Sussman emphasized that Boston Properties and WeWork’s other institutional investors are “very sophisticated.” They likely looked at shifting trends in office space — for example, a decline in the number of square feet reserved for each employee. “WeWork is part of this trend; these guys are trying to buy into it,” said Sussman.

Six months after the funding round from these documents was announced, investors anted up on the trend with another $433 million. In theory, this is how it’s supposed to work. A startup mesmerizes investors with tales of an undiscovered market and financiers keep the company afloat until it dominates this new world.
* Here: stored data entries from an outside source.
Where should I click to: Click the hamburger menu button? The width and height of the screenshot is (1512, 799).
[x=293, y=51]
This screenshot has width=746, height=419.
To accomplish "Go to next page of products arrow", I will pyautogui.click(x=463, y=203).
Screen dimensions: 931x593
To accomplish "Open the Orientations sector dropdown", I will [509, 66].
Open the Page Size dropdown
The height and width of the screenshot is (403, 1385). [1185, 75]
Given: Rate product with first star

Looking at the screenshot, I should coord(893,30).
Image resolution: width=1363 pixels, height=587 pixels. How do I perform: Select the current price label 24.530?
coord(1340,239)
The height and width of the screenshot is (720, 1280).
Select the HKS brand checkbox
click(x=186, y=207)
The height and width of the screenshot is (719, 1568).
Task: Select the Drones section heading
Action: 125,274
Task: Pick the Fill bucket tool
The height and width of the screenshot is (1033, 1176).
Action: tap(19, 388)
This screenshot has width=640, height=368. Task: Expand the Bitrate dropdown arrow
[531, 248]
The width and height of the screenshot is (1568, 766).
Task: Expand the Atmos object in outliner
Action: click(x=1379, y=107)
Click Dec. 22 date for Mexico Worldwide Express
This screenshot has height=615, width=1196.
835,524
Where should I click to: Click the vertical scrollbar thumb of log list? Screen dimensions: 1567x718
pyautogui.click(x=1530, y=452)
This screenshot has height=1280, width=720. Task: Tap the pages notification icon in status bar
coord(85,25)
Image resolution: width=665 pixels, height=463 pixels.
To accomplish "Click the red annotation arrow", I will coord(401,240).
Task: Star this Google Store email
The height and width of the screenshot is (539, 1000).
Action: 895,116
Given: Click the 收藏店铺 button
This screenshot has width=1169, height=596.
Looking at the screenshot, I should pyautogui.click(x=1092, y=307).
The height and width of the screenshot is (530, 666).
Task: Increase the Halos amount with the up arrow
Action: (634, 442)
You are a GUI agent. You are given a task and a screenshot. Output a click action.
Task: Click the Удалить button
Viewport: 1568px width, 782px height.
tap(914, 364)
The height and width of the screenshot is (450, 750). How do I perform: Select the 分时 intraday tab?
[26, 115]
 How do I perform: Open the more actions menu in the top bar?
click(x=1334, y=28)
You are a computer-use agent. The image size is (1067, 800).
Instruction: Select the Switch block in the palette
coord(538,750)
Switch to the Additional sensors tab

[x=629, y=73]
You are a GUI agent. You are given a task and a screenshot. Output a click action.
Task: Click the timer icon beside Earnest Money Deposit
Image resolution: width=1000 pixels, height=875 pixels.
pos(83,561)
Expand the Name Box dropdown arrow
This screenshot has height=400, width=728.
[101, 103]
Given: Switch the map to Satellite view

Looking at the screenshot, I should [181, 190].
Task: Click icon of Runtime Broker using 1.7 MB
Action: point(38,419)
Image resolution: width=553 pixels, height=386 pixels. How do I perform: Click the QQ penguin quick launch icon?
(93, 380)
But when funding comes so fast and easy and suffused with so much FOMO, it can sound like investors are buying their way into value as much as buying into a trend. After WeWork was marked with its $10 billion price tag, CEO Adam Neumann told the Wall Street Journal that “a higher valuation with more cash invested by investors just means you need to deliver higher returns.” In other words, sketching out a “grand” vision will only get a decacorn so far. At some point, that story about the future becomes a demand from the present.